__Quoted text__:
....
# Shewhart Constants vs Central Limit Theorem in calculating Control Limits

I

#### Inspector-71

I am confused by the use of shewart constants instead of +/- 3 standard deviations in calculating control limits

Say for an xbar-r chart I have my data set and will need to calculate the control limits via the relevant D3 and D4 constants. I believe I have to use these instead of +/- 3 standard deviations as the constants allow for the effects of sample sizes and different distribution types (if anyone could expand on that, it would be appreciated). +/-3 standard devitions for control limits could only be used if the distribution was normal?

However, in CLT if I am sampling any consistent distribution shape with say a sample of 5 parts per hour, then the mean of these samples when plotted should produce a normal distribution once there are a decent amount of means to plot. Since the distribution is normal, the empirical rule can be applied and 99.7% of data should be within +/- 3 standard deviations.

so why do xbar-r charts not use +/-3 standard deviations?

To add further confusion, when calculating Pp/Ppk we do use +/- 3 standard deviations when and compare this to the specification limits. Why use +/- standard deviations here and not in the control charts?

Thanks for any help.

#### reynald

##### Quite Involved in Discussions
Re: shewart constants vs central limit theorem

so why do xbar-r charts not use +/-3 standard deviations?
---Actually it does use +/-3 standard deviations, but the standard deviations are estimated from the range-bar. To gest the estimated value of this standard deviation the range is multipled by a certain constant which depends on the sample size. The factor +/-3 is already incorporated in that constant multiplier.
....
__Given data__:
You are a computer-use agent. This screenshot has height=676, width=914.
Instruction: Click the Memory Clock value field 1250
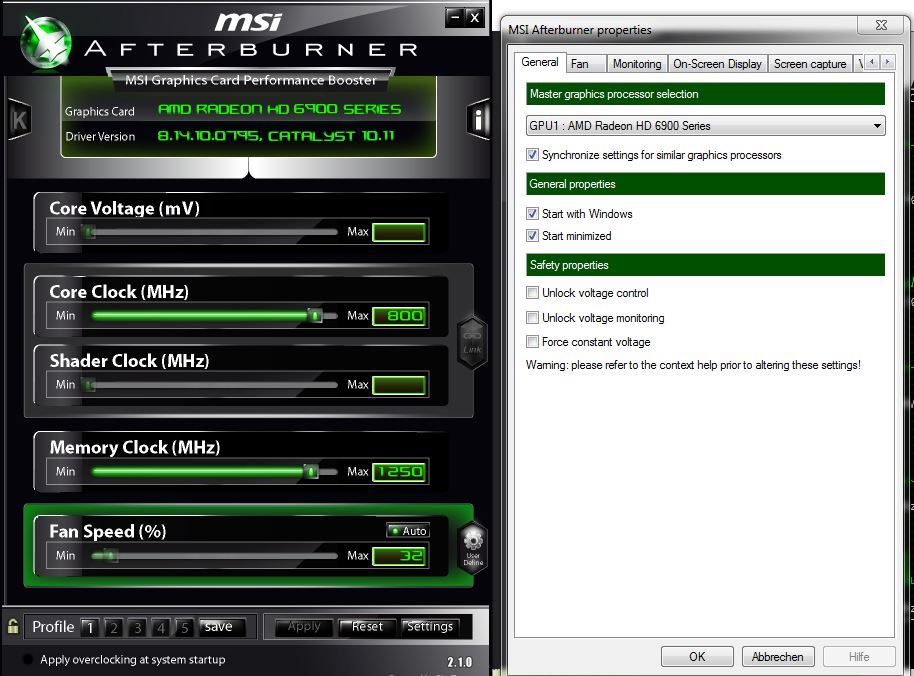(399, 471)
....
__Description of the task__: Please extend the forum thread on Shewhart constants and control limits, starting right after its final sentence.

__Written reply__:
To add further confusion, when calculating Pp/Ppk we do use +/- 3 standard deviations when and compare this to the specification limits. Why use +/- standard deviations here and not in the control charts?
--Ppk assumes that you use the overall data and not in its subgrouped form. You use the same contants as in the control charts when computing for the Cp/Cpk.

I

#### Inspector-71

Re: shewart constants vs central limit theorem

Thankyou. I had talked myself into that direction but it's great to have it confirmed.

#### Steve Prevette

##### Deming Disciple
Staff member
Super Moderator
A lot of the basis for the use of range calculations is that one cannot calculate the standard deviation of a sample very easily with an adding machine and a slide rule. Thus, the reliance (prior to computers) on the use of range to estimate standard deviation.

Today, most authors (especially Dr. Wheeler) are still proponents of the range versus simply typing in "STDEV" in Excel spreadsheet. One thing that does happen is that if your data has an outlier, the STDEV will "blow up" to a larger quantity (due to the squared difference in the formula) rather than the range. Moving range also takes into account the sequence of the data, while the standard deviation calculation does not.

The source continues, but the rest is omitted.